10. When the matter came up for hearing on 9th April, 2018, the Plaintiff’s advocate informed the court that the Plaintiff was unwell. On that ground, the Plaintiff’s advocate applied for the matter to be adjourned to a different date. The Application for adjournment by the Plaintiff was opposed by the Defendants’ advocate primarily because the Plaintiff’s advocate did not have copies of medical reports to show that the Plaintiff was ill. Indeed, the Plaintiff’s advocate admitted that he did not have medical notes to show that the Plaintiff was sick. In a short Ruling, this court stated as follows:
“No evidence has been furnished to show that the Plaintiff is unwell. The Application for adjournment is disallowed. The suit and the Counter-claim to proceed for hearing at 11.00a.m.”
11. The record shows that when the matter was called out for hearing at 11.00 a.m, the Plaintiff was not in court. The court proceeded to dismiss the Plaintiff’s suit with costs for want of prosecution and non-attendance. The court proceeded to hear the Defendant in respect to his Counter-claim. The Plaintiff’s advocate cross-examined the Defendant at length.
12. The Plaintiff is seeking to set aside the orders and proceedings of 9th April, 2018 on the ground that the Plaintiff was sick on that day.

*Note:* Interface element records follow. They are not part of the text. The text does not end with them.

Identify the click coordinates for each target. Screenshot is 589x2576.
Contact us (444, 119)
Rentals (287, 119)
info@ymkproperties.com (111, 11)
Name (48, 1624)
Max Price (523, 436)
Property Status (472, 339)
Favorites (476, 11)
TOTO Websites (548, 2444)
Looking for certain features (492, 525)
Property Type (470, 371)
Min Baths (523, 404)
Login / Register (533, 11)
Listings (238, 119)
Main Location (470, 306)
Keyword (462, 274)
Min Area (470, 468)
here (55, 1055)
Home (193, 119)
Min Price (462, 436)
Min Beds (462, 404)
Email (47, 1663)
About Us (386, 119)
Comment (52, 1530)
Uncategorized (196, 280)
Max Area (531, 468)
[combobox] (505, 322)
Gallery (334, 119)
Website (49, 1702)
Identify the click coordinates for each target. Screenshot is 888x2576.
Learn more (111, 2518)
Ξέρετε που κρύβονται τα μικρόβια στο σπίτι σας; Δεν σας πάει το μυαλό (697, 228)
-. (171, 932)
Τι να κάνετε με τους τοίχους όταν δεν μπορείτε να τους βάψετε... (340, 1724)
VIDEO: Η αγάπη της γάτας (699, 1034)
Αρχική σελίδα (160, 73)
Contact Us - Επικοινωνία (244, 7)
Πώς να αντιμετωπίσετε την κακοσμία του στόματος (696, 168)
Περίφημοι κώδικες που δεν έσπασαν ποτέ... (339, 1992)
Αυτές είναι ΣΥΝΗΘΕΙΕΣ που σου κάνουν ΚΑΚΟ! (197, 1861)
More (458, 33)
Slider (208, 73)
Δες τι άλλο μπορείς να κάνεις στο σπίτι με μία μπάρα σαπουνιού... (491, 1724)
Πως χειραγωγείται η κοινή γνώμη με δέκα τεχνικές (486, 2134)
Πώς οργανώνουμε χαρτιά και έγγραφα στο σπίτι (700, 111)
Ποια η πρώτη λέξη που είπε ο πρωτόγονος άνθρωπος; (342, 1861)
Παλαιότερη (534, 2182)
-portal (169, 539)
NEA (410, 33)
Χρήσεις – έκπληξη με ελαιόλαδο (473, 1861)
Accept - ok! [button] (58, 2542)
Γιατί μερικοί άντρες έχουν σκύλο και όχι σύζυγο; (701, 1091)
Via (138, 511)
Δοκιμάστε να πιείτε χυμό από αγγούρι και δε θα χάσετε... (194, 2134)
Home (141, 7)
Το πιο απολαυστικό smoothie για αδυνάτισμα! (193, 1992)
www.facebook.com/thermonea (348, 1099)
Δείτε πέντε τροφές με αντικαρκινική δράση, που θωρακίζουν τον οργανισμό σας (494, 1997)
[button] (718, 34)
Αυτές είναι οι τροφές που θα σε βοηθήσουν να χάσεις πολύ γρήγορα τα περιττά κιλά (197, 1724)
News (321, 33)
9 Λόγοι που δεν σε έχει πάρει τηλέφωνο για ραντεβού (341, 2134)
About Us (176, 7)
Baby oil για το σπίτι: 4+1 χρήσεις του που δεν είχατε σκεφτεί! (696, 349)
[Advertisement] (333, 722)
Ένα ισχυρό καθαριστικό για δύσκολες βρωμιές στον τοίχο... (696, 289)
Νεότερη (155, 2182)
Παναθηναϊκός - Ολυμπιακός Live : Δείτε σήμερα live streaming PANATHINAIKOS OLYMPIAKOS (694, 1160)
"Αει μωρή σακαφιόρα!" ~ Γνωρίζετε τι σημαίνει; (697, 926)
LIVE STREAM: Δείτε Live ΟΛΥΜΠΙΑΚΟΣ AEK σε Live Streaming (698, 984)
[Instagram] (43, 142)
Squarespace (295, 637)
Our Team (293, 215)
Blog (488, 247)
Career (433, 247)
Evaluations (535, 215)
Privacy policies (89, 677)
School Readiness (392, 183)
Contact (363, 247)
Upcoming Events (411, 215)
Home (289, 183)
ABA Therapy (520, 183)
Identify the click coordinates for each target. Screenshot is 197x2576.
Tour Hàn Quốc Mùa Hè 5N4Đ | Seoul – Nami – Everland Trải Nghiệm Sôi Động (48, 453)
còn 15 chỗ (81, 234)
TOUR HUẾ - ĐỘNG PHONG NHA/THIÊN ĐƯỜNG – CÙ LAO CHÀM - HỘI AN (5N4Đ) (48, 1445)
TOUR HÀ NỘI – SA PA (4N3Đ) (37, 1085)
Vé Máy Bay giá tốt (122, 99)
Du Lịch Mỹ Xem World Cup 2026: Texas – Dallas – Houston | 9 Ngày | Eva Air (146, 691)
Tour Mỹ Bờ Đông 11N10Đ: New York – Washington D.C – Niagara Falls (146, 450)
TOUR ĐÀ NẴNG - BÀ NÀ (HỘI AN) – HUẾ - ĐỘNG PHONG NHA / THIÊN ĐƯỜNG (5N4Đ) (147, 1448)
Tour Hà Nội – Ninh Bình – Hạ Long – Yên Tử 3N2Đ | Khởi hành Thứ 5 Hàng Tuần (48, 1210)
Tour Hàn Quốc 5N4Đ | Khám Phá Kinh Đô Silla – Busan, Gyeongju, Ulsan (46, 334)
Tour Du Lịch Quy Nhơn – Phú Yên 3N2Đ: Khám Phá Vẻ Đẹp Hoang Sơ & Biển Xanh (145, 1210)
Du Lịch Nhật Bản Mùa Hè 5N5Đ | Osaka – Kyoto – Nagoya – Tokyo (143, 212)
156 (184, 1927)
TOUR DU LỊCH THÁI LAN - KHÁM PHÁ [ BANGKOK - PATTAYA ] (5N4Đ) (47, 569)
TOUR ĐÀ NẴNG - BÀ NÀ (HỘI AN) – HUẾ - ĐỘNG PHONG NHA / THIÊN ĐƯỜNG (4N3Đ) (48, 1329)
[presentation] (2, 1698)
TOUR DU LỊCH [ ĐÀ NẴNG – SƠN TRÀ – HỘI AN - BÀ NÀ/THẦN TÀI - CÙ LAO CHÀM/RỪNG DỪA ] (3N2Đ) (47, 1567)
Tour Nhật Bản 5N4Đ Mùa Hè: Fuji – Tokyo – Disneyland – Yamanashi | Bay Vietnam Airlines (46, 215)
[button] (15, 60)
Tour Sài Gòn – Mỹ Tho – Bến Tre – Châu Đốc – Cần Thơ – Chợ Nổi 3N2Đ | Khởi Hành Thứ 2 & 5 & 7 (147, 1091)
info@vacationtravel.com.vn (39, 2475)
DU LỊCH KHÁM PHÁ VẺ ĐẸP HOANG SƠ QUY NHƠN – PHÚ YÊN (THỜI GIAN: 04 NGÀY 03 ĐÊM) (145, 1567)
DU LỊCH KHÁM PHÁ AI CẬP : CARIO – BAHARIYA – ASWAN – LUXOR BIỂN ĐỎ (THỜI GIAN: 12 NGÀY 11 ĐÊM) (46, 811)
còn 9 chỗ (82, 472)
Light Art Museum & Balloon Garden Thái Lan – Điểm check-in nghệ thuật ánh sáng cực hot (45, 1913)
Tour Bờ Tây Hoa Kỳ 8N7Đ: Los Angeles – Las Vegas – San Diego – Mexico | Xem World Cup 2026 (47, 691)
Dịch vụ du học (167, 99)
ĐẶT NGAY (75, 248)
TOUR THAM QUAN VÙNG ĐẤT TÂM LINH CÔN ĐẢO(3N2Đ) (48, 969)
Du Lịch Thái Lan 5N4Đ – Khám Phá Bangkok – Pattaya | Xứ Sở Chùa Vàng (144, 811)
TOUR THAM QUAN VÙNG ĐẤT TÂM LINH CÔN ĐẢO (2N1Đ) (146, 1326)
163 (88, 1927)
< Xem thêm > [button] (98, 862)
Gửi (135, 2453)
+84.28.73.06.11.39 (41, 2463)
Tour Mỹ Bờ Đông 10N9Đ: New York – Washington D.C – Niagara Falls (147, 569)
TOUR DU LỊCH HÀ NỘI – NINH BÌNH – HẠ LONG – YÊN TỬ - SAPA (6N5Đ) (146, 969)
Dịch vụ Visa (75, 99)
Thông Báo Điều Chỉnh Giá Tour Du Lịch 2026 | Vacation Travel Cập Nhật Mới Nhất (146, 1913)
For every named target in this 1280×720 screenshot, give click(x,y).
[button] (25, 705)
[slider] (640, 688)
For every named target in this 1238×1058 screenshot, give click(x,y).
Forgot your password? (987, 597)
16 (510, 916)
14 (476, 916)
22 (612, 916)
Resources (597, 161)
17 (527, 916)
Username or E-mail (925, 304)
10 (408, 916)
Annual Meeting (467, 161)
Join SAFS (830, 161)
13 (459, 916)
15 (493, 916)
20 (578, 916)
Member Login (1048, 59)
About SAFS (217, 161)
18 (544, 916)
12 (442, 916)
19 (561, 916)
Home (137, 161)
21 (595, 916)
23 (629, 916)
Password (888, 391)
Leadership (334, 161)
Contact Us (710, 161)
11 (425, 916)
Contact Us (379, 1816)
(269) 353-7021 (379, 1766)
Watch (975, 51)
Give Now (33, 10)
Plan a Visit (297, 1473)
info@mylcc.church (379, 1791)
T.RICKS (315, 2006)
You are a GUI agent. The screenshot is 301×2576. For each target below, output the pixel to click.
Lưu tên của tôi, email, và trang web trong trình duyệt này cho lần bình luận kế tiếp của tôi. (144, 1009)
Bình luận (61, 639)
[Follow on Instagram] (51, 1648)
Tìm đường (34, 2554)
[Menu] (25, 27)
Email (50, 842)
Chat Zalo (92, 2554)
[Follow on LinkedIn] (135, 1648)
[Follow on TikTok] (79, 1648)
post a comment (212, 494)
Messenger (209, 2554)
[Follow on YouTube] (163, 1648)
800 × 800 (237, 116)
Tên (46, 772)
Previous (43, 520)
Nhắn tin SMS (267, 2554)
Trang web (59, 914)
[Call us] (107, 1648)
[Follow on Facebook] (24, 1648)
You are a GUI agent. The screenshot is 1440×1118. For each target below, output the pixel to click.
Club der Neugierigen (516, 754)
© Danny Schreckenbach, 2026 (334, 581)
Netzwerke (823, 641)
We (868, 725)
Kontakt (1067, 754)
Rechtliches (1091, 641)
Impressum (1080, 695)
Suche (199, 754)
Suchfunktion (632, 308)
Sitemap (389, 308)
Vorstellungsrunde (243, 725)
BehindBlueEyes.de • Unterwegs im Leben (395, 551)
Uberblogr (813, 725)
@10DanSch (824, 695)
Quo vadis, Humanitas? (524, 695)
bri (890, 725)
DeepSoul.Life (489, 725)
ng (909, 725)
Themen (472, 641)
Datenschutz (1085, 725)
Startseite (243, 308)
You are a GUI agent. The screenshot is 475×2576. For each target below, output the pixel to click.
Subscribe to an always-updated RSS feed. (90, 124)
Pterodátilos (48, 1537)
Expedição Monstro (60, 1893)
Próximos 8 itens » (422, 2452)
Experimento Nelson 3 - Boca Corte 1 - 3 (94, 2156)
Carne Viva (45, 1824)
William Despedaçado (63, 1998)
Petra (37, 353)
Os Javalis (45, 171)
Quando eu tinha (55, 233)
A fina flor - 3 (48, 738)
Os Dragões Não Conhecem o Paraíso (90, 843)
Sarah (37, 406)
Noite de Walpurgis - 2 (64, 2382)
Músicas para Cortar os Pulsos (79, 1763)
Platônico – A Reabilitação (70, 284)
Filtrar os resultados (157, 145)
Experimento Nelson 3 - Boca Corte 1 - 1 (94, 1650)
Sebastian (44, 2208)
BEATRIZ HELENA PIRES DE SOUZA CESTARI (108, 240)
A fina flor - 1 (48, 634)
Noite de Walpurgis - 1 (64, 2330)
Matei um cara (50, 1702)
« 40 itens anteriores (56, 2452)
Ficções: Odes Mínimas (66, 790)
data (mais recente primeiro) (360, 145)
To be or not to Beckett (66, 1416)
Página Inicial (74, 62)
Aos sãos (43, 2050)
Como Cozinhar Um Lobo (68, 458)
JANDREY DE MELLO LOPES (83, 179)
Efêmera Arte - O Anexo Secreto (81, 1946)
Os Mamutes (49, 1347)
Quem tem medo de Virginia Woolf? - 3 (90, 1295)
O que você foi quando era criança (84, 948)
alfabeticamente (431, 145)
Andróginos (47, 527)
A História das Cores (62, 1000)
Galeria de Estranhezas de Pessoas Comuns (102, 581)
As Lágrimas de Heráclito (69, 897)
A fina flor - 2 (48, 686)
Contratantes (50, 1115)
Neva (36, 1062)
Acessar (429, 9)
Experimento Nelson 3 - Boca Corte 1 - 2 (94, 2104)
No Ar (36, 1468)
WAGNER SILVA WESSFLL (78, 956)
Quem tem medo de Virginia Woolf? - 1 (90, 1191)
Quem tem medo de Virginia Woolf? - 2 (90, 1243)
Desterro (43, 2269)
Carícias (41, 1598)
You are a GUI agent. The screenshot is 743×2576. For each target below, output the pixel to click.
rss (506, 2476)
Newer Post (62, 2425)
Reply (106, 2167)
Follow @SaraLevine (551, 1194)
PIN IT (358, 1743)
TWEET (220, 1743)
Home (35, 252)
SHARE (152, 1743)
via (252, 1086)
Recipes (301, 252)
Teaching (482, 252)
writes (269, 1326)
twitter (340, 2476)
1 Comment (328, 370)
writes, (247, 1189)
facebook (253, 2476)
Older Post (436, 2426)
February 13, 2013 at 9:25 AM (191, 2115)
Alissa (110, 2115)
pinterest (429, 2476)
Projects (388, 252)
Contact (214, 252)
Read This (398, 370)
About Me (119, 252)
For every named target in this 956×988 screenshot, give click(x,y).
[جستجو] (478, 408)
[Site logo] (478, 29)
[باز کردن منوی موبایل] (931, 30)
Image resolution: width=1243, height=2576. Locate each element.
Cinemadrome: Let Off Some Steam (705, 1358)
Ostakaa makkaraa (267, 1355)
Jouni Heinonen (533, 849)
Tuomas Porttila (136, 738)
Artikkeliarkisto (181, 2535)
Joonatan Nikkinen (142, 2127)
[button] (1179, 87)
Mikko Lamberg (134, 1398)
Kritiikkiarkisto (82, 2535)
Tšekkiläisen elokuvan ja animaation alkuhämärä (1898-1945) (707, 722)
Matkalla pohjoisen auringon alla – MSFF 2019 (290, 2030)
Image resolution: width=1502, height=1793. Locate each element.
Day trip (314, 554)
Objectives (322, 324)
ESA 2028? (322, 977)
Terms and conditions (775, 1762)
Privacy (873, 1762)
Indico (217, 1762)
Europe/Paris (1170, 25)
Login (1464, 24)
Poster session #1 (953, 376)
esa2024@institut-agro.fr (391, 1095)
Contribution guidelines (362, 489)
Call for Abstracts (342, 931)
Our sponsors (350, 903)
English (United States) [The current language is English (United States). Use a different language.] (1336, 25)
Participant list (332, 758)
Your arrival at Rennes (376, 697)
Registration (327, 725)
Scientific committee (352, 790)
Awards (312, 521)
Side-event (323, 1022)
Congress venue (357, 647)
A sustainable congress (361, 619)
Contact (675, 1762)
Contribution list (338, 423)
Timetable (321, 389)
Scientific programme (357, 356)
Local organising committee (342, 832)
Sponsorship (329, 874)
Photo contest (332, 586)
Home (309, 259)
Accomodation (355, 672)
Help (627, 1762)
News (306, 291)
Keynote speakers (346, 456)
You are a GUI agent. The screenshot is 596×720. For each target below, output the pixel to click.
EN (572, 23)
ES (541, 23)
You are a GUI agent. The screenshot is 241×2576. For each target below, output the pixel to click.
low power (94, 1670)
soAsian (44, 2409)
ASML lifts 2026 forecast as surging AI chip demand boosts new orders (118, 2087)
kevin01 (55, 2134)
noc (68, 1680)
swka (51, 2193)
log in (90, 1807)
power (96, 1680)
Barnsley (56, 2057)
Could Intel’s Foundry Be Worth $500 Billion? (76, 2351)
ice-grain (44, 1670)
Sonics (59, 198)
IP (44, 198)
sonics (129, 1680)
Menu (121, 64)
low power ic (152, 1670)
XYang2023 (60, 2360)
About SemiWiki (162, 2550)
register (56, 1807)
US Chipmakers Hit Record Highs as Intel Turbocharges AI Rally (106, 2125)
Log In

According to the Plaintiff, he was unable to attend court on 9th April, 2018 because he was unwell.
13. Order 12 Rule 7 of the Civil Procedure Rules provides that where Judgment has been entered or the suit has been dismissed (for non-attendance) on Application, the court may set aside or vary the Judgment or Order upon such terms as may be just.
14. The law relating to setting aside of an Order or Judgment has been settled. In the case of Patel vs. EA Cargo Handling Services Limited (1974) E.A 75, the court held that there are no limits or restrictions on a Judge’s discretion except that if he does vary the Judgment, he does so on terms as may be just. The court further held as follows:
“The main concern of the court is to do justice to the parties and the court will not impose conditions on itself to fetter the wide discretion given to it by the rules…”
15. As I have stated above, the court declined to adjourn the matter when it came up for hearing on 9th April, 2018 on the ground that there was no evidence to show that the Plaintiff was unwell. The Plaintiff has now annexed on his Affidavit a treatment note dated 29th May, 2018 from Digital Medical Clinic. In the said note, it is shown that the Plaintiff, aged 72 years, was treated for a septic wound on 7th April, 2018 and was reviewed and dressed on 8th April and 9th April 2018.
16. In addition to the medical treatment notes of 29th May, 2018, the Plaintiff has also exhibited on his Affidavit the medical card for Digital Medical Clinic showing that he was to be examined on 12th July, 2017, 8th April, 2018 and 9th April, 2018.
17. Considering that the Plaintiff has shown that indeed he was attended to by a doctor on 9th April, 2018, and in the absence of evidence to the contrary, I shall exercise my discretion and set aside the order dismissing the suit for non-attendance. The Plaintiff shall however pay for the costs of the Application and for the Defendants’ advocates getting up fees of 9th April, 2019.
18. For those reasons, I allow the Application dated 4th June, 2018 in the following terms:
a. The Plaintiff’s case that was dismissed on 9th April, 2018 be and is hereby reinstated.
b. The proceedings and orders of 9th April, 2018 be and are hereby set aside.
c. The Plaintiff to pay the Defendants’ advocate getting up fees for 9th April, 2018 to be assessed by the Deputy Registrar of this court.
d. The Plaintiff to pay for the costs of the Application.
DATED, DELIVERED AND SIGNED IN MACHAKOS THIS 31ST DAY OF MAY, 2019.